What this task involves:
The lines to copy run from the one containing "Select the Alipay+ Checkout tab" to the last line of the entries; output those lines exactly and only them, without pictures.

■ ■ ■ ■ ■ ■ ■

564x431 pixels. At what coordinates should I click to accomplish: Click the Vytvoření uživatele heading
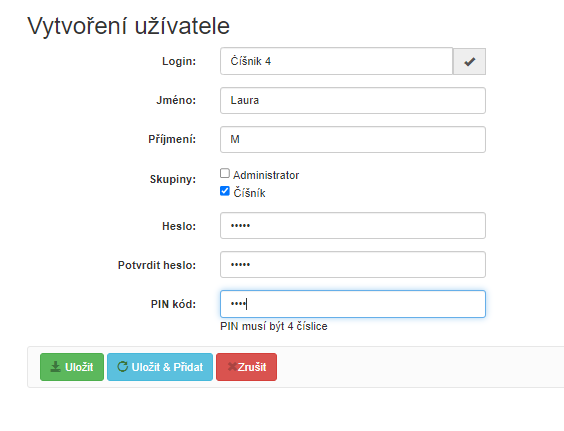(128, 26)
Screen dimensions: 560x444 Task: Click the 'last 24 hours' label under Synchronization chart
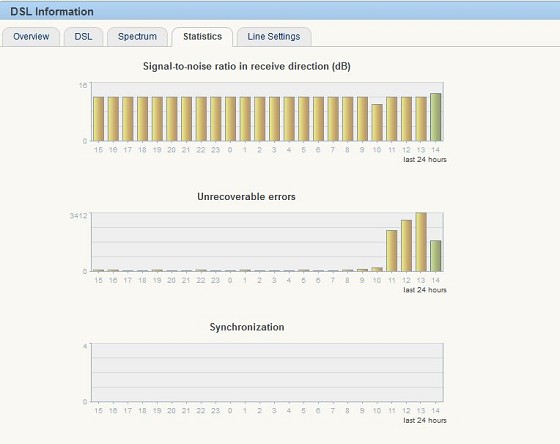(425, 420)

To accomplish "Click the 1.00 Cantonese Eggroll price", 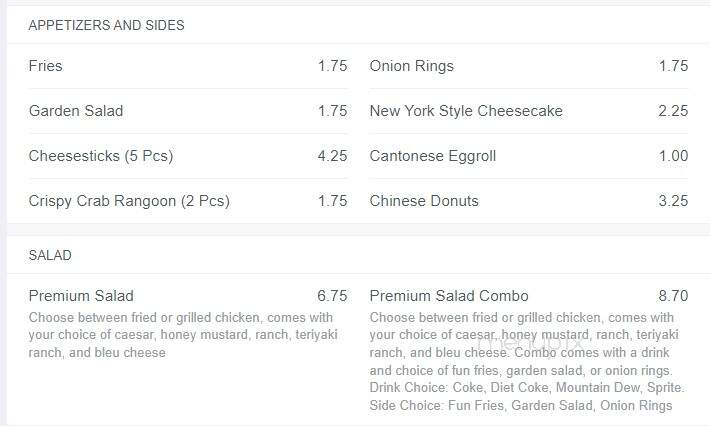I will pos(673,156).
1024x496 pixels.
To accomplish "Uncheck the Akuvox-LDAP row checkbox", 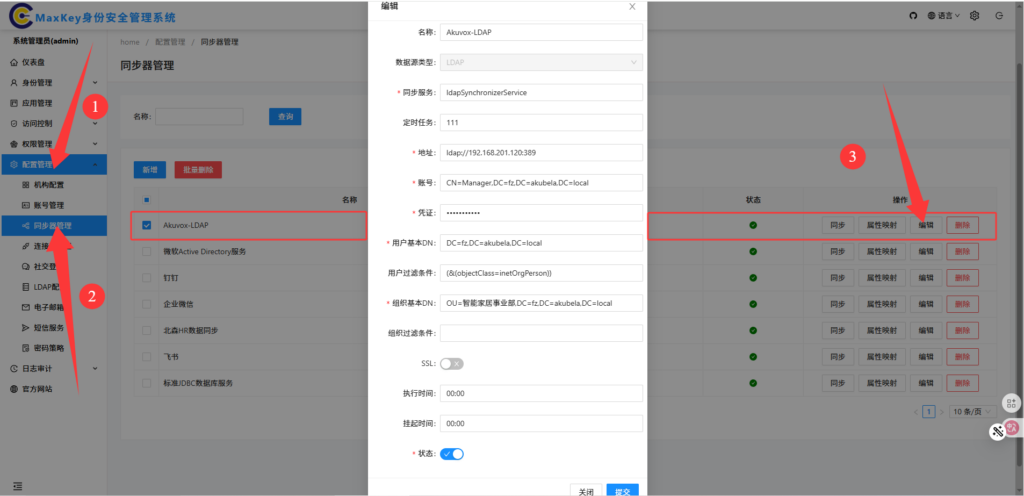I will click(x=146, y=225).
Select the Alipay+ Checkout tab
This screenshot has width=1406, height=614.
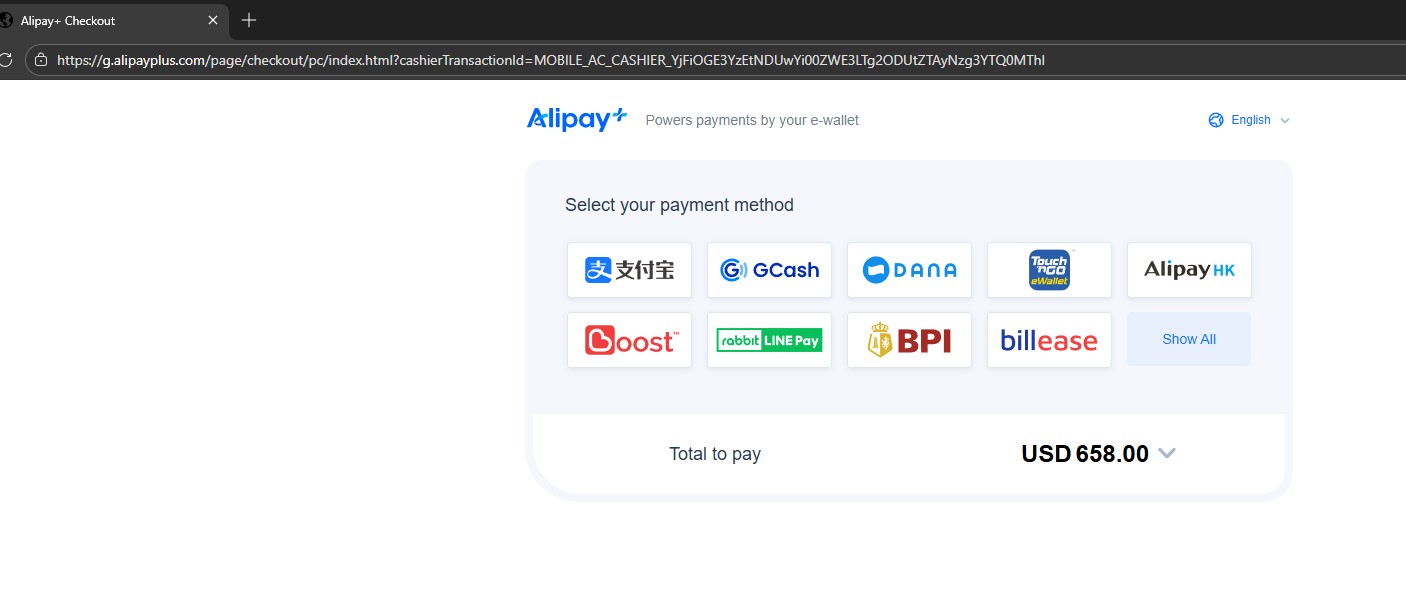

■ ■ ■ ■ ■ ■ ■

Result of this exercise:
Select the Alipay+ Checkout tab
This screenshot has width=1406, height=614.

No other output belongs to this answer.